====== EXERCISE DATA ======

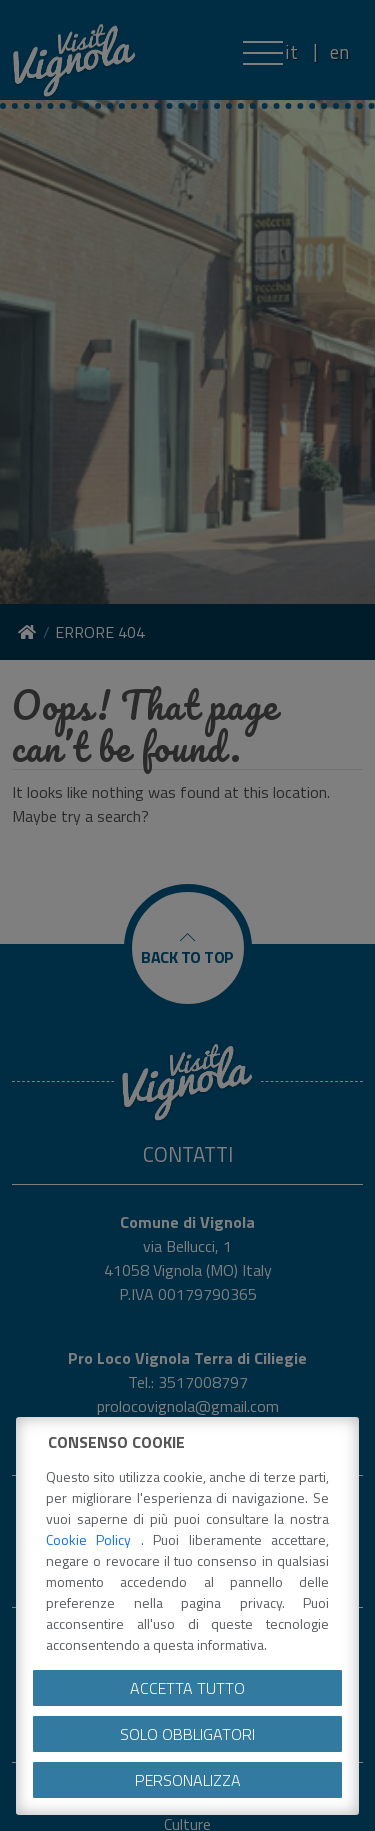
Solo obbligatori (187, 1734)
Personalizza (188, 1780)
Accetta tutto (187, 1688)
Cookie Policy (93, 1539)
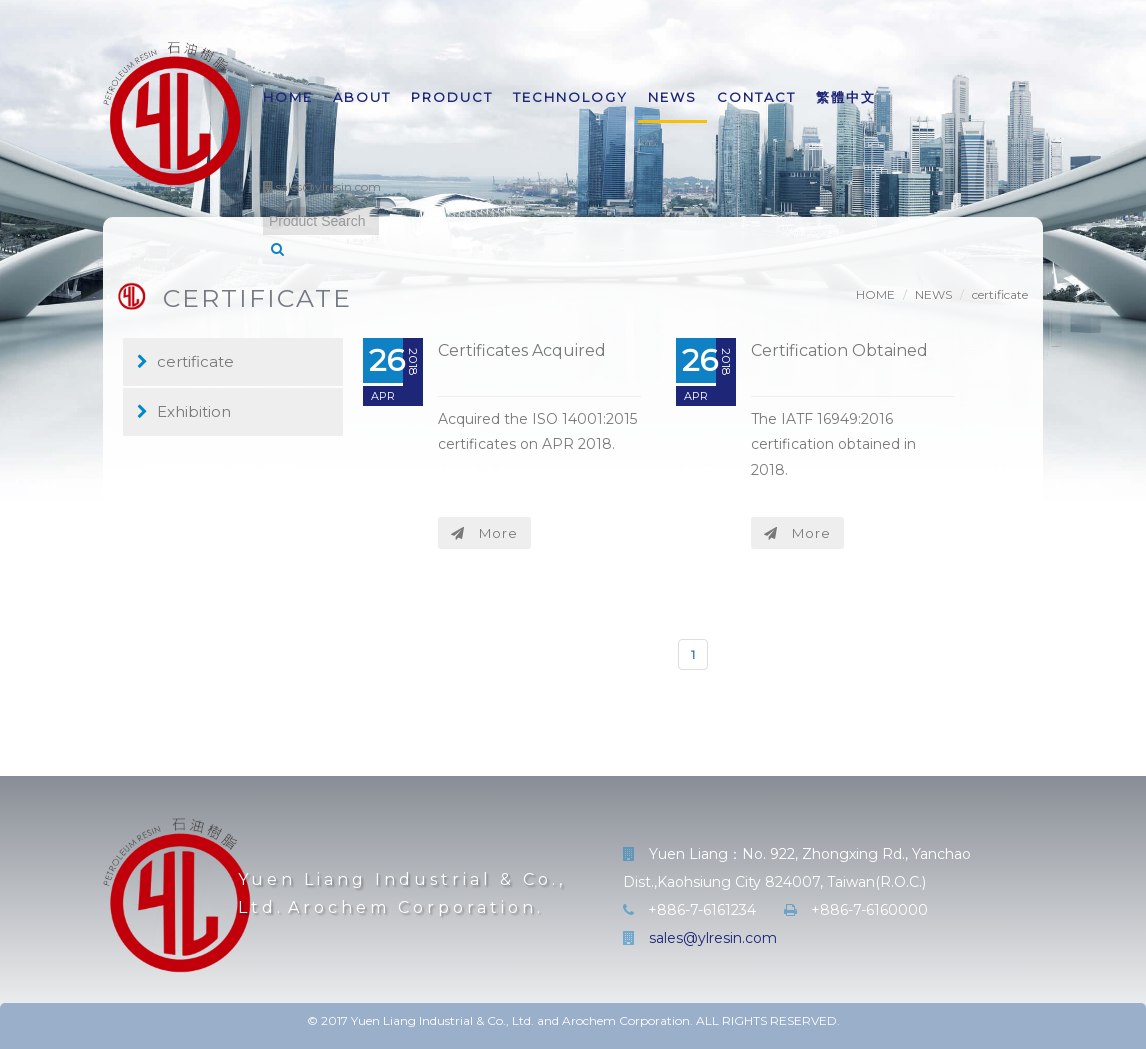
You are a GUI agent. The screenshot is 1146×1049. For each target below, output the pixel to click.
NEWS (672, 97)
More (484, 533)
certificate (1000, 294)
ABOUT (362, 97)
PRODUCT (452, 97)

======

PROBLEM DESCRIPTION: State how many lines of the listing above contain the string "output". Case is significant, and the reply must be the number alone.

ANSWER TO THIS PROBLEM: 1